TASK:
Extend the editorial below on Medicaid's citizenship documentation requirement, picking up after its final paragraph.

EXTRACT TO READ:
Xenophobia's victims

June 20, 2007

Just as feared, a hateful effort to prevent illegal immigrants from getting health care through Medicaid has taken its greatest toll instead on Americans.

Hundreds of thousands of needy people, many of them children, are believed to have been denied Medicaid coverage or dumped from the Medicaid rolls over the past year because they can't produce the documents now required to prove eligibility, according to The Sun's Gady A. Epstein.

The absurdity of this requirement played out in agonizing detail for Renell Francine Ray, a 50-year resident of West Baltimore, who lost her Medicaid benefits because she couldn't get her birth certificate from Virginia without a valid state ID - and couldn't get a valid state ID without her birth certificate.

Congress, with the most virulent anti-illegal-immigrant lawmakers no longer in control, should move quickly to repeal this outrage. It was a poorly crafted solution to a problem more fantasy than fact that hurt the people it was supposed to protect.

Rep. Charlie Norwood, a Georgia Republican, was incensed that under previous law, Medicaid applicants had merely to check a box to indicate their citizenship. He feared his low-income constituents were being squeezed out by illegals, and moved to require formal documentation in legislation that took effect last summer.

But the desperately poor people who qualify for Medicaid are the least likely Americans to have such documents. Birth certificates are long ago lost. Photo IDs may never have existed. Passports are too expensive for folks not given to overseas travel.

DATASET CONTENT:

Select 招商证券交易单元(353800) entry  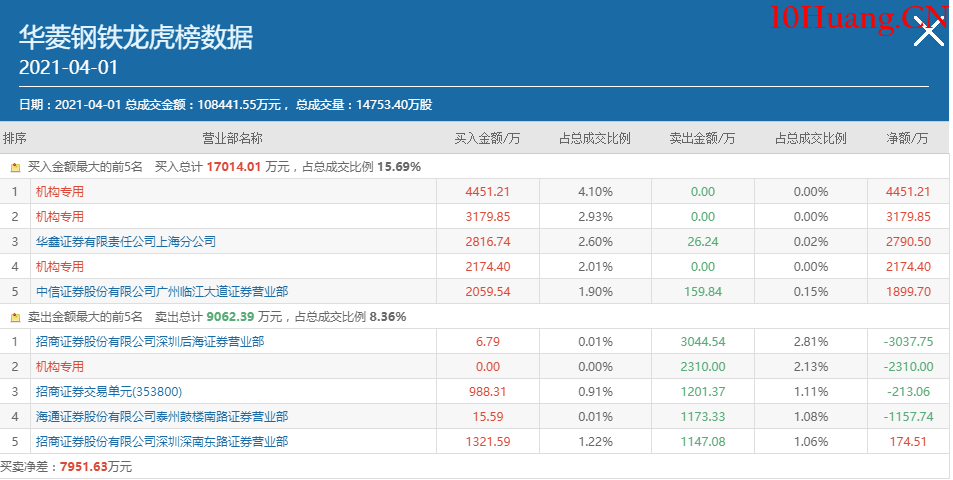[x=109, y=392]
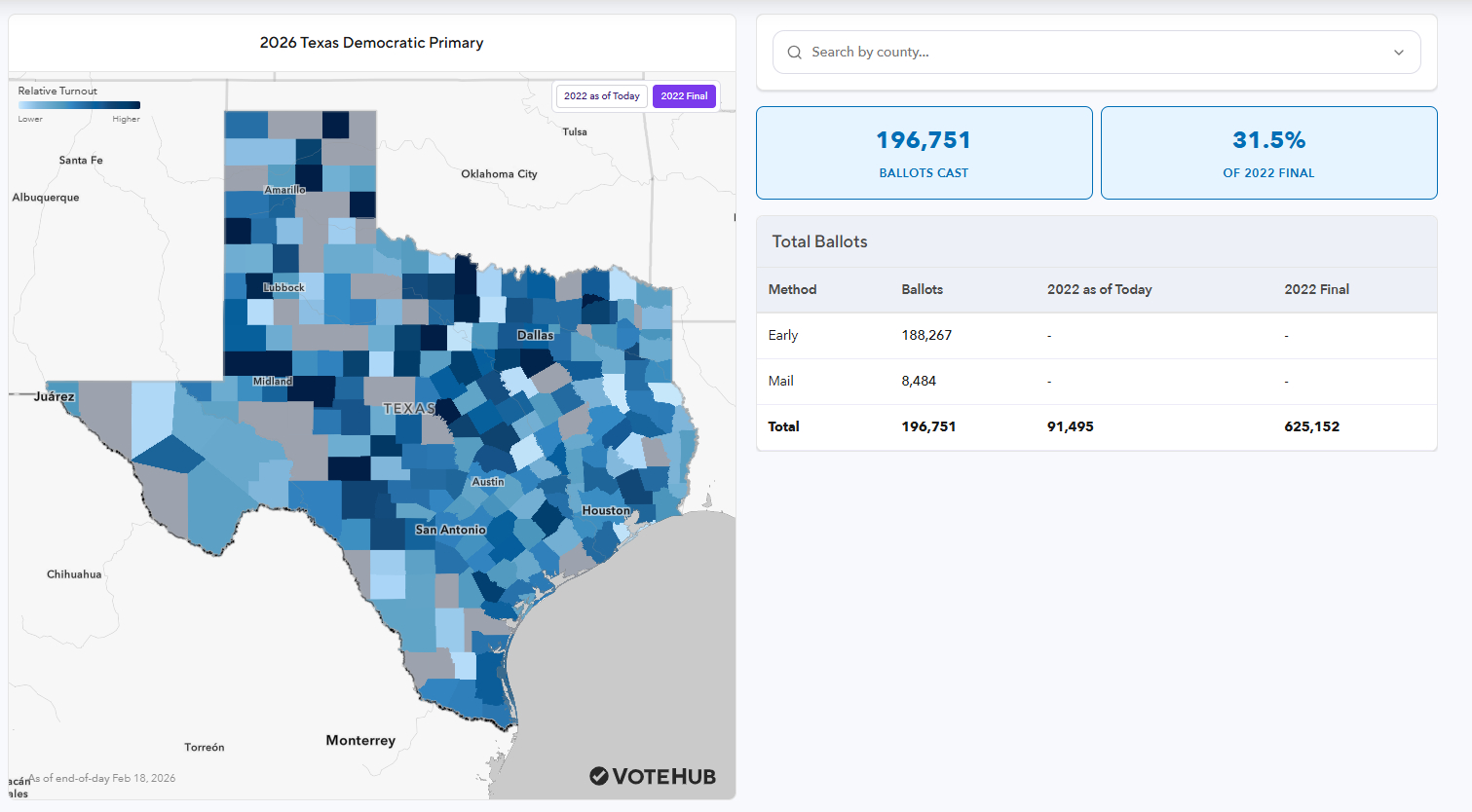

ANSWER AREA:
In Maryland, 17,000 more people were denied Medicaid coverage between August and April than during the same period the year before for failure to provide the proper documents. Officials believe many of those dropped were citizens such as Ms. Ray who were thwarted by the paperwork bureaucracy. In Virginia, a recent survey revealed that nearly six out of 10 eligible children were denied Medicaid coverage because of the new rules.

Sen. Jeff Bingaman, a Democrat from New Mexico, where American Indians are among those snared by the rigid document requirements, plans to try to replace it with a more flexible state-by-state approach.

Ms. Ray, for example, could have been tracked through school records, her job history, a stint on welfare and a brush or two with the law. Instead, a diabetic with multiple health problems was put through a needless ordeal. No one else should be made to suffer.